I wrote a .NET application that's designed to take a large number (>10,000) of very small files from one directory and organize them into a directory tree that goes root/yyyy/MM/dd/file.name. The application works, and it's fast for smallish numbers (<1,000) of files, but the more files I have to move, the longer it takes. I'm a newbie at .NET and C#, but could something like running the move in parallel make it go faster? Or compressing the files in batches before the move? Ultimately, I'm trying to avoid problems with the program stalling or failing when the number of files to move gets too large.

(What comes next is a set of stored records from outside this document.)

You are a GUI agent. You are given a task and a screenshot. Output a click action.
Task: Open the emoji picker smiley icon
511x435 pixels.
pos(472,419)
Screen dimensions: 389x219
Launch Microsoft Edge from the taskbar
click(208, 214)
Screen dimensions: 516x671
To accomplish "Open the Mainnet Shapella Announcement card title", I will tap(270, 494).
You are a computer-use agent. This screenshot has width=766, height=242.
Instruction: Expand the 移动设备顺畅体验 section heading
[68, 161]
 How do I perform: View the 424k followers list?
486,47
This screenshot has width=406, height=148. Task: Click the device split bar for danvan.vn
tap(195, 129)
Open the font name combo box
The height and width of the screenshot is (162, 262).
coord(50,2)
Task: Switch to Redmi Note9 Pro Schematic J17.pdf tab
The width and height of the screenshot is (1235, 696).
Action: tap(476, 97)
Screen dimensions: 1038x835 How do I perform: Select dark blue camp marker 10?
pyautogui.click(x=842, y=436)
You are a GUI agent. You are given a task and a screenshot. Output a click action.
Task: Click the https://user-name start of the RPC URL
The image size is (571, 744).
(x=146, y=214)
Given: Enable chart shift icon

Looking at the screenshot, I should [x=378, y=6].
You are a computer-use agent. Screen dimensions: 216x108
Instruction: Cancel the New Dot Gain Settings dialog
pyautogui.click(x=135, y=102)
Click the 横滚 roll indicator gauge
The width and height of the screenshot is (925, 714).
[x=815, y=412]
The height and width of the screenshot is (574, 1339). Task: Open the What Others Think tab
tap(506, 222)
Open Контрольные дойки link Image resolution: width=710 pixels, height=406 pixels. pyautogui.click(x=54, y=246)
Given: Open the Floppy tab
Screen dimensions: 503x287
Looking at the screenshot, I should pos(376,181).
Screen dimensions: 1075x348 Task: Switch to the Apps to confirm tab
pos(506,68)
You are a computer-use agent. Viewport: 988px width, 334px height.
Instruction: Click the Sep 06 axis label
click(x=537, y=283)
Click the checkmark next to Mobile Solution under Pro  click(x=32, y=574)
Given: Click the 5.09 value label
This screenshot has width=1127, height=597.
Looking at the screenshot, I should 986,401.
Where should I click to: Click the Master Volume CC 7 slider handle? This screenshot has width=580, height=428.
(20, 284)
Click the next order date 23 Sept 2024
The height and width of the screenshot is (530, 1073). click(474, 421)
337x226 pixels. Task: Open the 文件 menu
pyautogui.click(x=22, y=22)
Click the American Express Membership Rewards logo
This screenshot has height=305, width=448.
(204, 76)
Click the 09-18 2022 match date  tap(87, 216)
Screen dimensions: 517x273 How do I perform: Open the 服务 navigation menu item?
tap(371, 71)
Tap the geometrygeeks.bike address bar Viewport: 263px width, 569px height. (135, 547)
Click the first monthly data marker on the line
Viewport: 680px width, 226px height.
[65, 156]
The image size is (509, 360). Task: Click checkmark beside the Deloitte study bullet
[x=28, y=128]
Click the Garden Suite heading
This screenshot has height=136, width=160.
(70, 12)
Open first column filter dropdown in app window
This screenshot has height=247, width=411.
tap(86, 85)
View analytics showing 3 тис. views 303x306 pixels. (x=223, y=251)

This is the code I'm using:

using System;
using System.IO;
using System.Configuration;

namespace consolefilemover
{
    internal class Program
    {
        static void Main(string[] args)
        {


            string rootDir = ConfigurationManager.AppSettings["rootDir"];
            string[] files = Directory.GetFiles(rootDir);
            string log = "auditlog.txt";

            foreach (string filePath in files)
            {
                FileInfo fileInfo = new FileInfo(filePath);
                DateTime lastModifiedDate = fileInfo.LastWriteTime;

                // Create the destination directory path based on the last modified date
                string destinationDir = Path.Combine(rootDir, lastModifiedDate.ToString("yyyy"), lastModifiedDate.ToString("MM"), lastModifiedDate.ToString("dd"));

                // Create the destination directory if it doesn't exist
                Directory.CreateDirectory(destinationDir);




                // Move the file to the destination directory
                string destinationFilePath = Path.Combine(destinationDir, Path.GetFileName(filePath));
                if (!File.Exists(destinationFilePath))
                {
                    File.Move(filePath, destinationFilePath);
                }
                else
                {
                    destinationFilePath = Path.Combine(destinationDir, Path.GetFileNameWithoutExtension(filePath) + DateTime.Now.ToString("yyyyMMddHHmmss") + Path.GetExtension(filePath));
                    File.Move(filePath, destinationFilePath);
                }




                //Making a location for monthly audit logs
                string logfile = Path.Combine(rootDir, lastModifiedDate.ToString("yyyy"), lastModifiedDate.ToString("MM"), log);

                //Define the data for the log file
                string logInfo = Environment.NewLine + lastModifiedDate.ToString("yyyyMMdd") + " | Source: " + filePath + " | dest: " + destinationFilePath;

                //Creates Log File
                File.AppendAllText(logfile, logInfo);
            }

        }
    }
}


Solution

  • Start by replacing Directory.GetFiles with Directory.EnumerateFiles. This will allow you to avoid large array allocation.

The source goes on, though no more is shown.